Trying to game search engines makes the Internet a worse place. Customers, companies, and the common good of the Internet itself all suffer when you generate content pollution. While there are plenty of legitimate ways to make your content more findable, none of them should take priority over content authenticity and effectiveness. Publish good content, written and structured well, focused on the needs of your intended audience, and you’ll get all the results you need as far as traffic and conversions. Publish crap, and you Screw Everyone Over. It doesn’t need to be any more complicated that that.
Here are eight ways that I have seen content go off track when you fall into a “Screw Everyone Over” SEO approach.
- Keyword salad: Content that awkwardly repeats keywords turns users off. It also prevents you from communicating what you want your visitors to know, do, or decide.
- Nonsense content: Putting content on your site just to capture traffic from common search queries wastes everyone’s time. Even if you place high in search engine rankings, it doesn’t matter if the visitors you’ve baited into your site find nothing else of value.
- Garbage traffic: If you bring visitors to your site by manipulating keywords or using broad-brush demographic or geographic segments, you are wasting their time and yours. Much better to focus on behavioral of psychographic segmentation, and write rigorously with the needs of those segments in mind.
- Unshareability: Content written or meta-tagged to game the search engines may get you clicks, but it won’t get you likes, either in the figurative sense of positive brand impressions or the literal sense of users sharing it on social media or liking your social media posts. You lose out on the opportunity for further amplification.
- Loyalty abuse: Trickery with awkward or irrelevant content betrays the loyalty of existing customers or promoters of your brand. Think of your best customers first. If they are likely to wonder “what is this doing here?” you should reconsider what it’s doing there, too.
- Brand erosion: People tend to remember sites that feel cheap or spammy. Even if they aren’t in one of your target segments today, they may be in the future. If you turned them off with trickery in the past, they will be that more likely to choose a competitor if the need arises in the future.

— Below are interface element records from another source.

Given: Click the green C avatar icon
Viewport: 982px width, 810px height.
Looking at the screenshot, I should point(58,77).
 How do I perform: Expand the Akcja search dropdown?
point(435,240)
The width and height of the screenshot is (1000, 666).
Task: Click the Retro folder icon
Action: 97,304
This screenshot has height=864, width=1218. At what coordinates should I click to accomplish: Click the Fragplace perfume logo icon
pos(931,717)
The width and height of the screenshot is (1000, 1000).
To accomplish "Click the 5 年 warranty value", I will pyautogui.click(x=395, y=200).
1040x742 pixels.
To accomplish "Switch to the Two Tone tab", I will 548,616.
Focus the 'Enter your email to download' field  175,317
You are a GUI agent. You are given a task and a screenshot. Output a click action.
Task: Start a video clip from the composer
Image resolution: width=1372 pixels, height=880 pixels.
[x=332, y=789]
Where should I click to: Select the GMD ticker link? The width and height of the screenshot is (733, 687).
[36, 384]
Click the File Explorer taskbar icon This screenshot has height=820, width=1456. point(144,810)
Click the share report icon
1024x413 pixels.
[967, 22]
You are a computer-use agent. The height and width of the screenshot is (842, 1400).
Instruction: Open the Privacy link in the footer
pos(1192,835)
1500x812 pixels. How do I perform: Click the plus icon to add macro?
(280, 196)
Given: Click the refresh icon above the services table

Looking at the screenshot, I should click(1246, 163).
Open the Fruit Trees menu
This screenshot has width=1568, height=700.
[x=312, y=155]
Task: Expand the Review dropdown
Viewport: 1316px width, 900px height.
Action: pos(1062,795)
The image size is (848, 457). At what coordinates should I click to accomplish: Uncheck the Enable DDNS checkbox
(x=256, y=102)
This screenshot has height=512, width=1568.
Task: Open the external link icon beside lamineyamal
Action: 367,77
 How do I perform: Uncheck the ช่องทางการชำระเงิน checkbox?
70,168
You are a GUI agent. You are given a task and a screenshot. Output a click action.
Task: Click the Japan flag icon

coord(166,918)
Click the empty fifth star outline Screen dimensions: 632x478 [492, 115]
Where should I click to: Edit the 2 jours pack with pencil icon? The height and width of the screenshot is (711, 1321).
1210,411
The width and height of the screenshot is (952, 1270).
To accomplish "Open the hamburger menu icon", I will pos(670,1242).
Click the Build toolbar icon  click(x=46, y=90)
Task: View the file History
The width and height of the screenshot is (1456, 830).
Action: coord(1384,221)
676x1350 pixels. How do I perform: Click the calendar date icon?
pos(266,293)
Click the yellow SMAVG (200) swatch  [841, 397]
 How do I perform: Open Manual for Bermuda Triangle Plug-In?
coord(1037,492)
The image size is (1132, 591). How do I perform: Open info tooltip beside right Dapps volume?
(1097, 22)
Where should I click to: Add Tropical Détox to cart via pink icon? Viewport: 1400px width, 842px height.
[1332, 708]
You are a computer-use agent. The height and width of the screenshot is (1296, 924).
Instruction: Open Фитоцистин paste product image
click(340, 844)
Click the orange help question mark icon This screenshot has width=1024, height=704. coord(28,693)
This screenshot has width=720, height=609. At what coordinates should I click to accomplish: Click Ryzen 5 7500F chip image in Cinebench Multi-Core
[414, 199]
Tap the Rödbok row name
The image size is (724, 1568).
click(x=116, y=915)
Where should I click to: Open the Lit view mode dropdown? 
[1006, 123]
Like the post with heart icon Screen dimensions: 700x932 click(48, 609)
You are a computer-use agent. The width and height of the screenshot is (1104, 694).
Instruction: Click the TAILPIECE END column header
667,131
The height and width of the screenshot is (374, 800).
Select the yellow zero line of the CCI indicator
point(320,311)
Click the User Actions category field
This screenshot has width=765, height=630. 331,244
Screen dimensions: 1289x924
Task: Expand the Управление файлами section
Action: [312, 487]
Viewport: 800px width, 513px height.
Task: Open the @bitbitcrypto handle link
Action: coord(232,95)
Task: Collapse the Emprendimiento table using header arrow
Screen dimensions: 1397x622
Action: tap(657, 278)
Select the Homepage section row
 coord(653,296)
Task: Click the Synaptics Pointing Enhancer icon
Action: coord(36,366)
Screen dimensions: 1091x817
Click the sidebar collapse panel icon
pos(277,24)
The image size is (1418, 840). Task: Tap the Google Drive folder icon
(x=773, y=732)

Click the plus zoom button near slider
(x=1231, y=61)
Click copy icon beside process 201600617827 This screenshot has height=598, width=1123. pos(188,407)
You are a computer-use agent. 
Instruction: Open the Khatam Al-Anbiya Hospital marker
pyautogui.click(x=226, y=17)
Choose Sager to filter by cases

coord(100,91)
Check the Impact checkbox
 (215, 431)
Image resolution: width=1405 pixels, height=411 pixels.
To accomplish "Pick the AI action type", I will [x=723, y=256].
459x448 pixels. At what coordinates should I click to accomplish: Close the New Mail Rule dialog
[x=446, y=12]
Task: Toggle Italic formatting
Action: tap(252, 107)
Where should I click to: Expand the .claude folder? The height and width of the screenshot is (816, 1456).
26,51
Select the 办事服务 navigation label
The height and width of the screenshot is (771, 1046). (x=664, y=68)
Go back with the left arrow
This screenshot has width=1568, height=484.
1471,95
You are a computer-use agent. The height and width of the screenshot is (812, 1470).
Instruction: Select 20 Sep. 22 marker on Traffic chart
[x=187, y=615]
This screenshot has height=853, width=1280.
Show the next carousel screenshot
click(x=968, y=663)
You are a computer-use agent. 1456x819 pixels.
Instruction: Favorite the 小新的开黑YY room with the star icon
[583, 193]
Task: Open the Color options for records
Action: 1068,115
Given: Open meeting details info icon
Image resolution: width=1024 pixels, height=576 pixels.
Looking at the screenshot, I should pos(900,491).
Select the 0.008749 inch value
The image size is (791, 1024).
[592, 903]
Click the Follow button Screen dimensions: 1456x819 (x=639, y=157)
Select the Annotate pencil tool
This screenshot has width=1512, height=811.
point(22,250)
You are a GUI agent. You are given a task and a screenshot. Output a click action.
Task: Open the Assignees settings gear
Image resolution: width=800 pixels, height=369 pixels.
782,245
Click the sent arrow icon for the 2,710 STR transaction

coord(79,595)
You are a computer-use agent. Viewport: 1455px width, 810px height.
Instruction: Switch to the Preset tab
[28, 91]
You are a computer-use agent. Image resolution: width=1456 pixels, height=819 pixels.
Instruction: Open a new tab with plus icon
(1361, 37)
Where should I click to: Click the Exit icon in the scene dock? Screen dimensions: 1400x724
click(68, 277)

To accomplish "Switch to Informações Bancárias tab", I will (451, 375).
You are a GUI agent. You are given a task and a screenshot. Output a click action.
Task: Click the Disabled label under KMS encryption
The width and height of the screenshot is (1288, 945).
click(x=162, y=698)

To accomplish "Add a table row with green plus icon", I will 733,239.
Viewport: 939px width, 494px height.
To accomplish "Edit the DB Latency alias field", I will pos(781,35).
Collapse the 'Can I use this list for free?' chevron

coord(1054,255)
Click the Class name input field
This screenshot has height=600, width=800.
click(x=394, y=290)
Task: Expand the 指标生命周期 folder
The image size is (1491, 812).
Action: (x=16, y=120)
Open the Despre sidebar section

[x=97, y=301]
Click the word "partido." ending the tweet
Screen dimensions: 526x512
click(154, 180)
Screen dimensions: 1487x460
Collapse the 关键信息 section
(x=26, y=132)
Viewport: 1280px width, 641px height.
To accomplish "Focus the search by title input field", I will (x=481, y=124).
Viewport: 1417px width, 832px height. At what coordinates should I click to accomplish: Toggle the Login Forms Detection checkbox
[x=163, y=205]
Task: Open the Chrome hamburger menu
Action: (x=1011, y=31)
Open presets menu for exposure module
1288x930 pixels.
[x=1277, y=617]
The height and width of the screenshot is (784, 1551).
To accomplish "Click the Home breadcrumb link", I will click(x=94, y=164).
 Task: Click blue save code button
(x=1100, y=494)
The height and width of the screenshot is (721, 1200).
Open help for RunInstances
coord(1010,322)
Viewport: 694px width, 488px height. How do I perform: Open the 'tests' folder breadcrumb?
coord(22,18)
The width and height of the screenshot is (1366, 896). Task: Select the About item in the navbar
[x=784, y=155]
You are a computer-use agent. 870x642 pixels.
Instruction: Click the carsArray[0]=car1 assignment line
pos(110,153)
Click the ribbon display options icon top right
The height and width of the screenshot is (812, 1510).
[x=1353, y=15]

- Noisy numbers: All of that irrelevant traffic creates a false picture of the value of your site for your marketing strategy. You generate higher raw numbers, misleading bounce rates and exits, all leading to flawed inferences and decisions about your site’s performance.
- Misplaced priorities: The money and effort you spend on Screw Everyone Over SEO could actually be spent on targeted, focused, and authentic ways to engage your real prospects and customers, through better content and targeted promotions.
In summary, quality matters, above all else. While content quality does include coherent structuring and appropriate use of metatags, your content strategy should not devolve into just feeding search algorithms. You may enjoy the quick fix of extra clicks for a while, but you, and your users, will wake up with a nasty headache the next day.